*Task item*.
Exact reproduction of the following data is required.

*Extracted entries*.
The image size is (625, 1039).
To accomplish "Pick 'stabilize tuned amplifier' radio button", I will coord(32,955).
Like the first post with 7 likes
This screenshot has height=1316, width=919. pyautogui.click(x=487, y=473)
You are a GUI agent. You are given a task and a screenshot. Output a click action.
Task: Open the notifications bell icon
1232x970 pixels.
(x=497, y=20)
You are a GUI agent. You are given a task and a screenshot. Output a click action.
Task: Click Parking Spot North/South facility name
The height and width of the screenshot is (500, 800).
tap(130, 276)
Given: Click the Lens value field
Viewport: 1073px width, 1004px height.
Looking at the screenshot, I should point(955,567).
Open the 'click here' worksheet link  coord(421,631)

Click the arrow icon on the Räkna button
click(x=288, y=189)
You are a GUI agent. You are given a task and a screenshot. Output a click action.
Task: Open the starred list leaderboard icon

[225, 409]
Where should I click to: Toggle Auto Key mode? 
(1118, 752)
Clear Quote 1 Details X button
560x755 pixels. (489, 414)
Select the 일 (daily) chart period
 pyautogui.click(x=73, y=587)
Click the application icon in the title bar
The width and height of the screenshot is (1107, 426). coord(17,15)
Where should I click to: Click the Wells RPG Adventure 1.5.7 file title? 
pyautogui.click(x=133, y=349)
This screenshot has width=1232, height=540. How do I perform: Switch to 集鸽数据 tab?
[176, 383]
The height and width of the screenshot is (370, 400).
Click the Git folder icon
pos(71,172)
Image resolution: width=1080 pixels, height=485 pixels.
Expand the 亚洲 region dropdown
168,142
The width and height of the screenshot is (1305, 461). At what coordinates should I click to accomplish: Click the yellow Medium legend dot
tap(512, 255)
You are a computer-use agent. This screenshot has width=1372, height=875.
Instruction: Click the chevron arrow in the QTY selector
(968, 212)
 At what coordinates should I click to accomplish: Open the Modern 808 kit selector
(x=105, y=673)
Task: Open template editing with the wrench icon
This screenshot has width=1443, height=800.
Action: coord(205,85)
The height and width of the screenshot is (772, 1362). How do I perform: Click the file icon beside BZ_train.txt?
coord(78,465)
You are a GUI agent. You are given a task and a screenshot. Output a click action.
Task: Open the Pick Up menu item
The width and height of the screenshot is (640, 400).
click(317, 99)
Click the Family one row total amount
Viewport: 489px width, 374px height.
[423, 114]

*Reply to the exercise*.
The image size is (625, 1039).
To accomplish "Pick 'stabilize tuned amplifier' radio button", I will coord(32,955).
Like the first post with 7 likes
This screenshot has height=1316, width=919. pyautogui.click(x=487, y=473)
You are a GUI agent. You are given a task and a screenshot. Output a click action.
Task: Open the notifications bell icon
1232x970 pixels.
(x=497, y=20)
You are a GUI agent. You are given a task and a screenshot. Output a click action.
Task: Click Parking Spot North/South facility name
The height and width of the screenshot is (500, 800).
tap(130, 276)
Given: Click the Lens value field
Viewport: 1073px width, 1004px height.
Looking at the screenshot, I should point(955,567).
Open the 'click here' worksheet link  coord(421,631)

Click the arrow icon on the Räkna button
click(x=288, y=189)
You are a GUI agent. You are given a task and a screenshot. Output a click action.
Task: Open the starred list leaderboard icon

[225, 409]
Where should I click to: Toggle Auto Key mode? 
(1118, 752)
Clear Quote 1 Details X button
560x755 pixels. (489, 414)
Select the 일 (daily) chart period
 pyautogui.click(x=73, y=587)
Click the application icon in the title bar
The width and height of the screenshot is (1107, 426). coord(17,15)
Where should I click to: Click the Wells RPG Adventure 1.5.7 file title? 
pyautogui.click(x=133, y=349)
This screenshot has width=1232, height=540. How do I perform: Switch to 集鸽数据 tab?
[176, 383]
The height and width of the screenshot is (370, 400).
Click the Git folder icon
pos(71,172)
Image resolution: width=1080 pixels, height=485 pixels.
Expand the 亚洲 region dropdown
168,142
The width and height of the screenshot is (1305, 461). At what coordinates should I click to accomplish: Click the yellow Medium legend dot
tap(512, 255)
You are a computer-use agent. This screenshot has width=1372, height=875.
Instruction: Click the chevron arrow in the QTY selector
(968, 212)
 At what coordinates should I click to accomplish: Open the Modern 808 kit selector
(x=105, y=673)
Task: Open template editing with the wrench icon
This screenshot has width=1443, height=800.
Action: coord(205,85)
The height and width of the screenshot is (772, 1362). How do I perform: Click the file icon beside BZ_train.txt?
coord(78,465)
You are a GUI agent. You are given a task and a screenshot. Output a click action.
Task: Open the Pick Up menu item
The width and height of the screenshot is (640, 400).
click(317, 99)
Click the Family one row total amount
Viewport: 489px width, 374px height.
[423, 114]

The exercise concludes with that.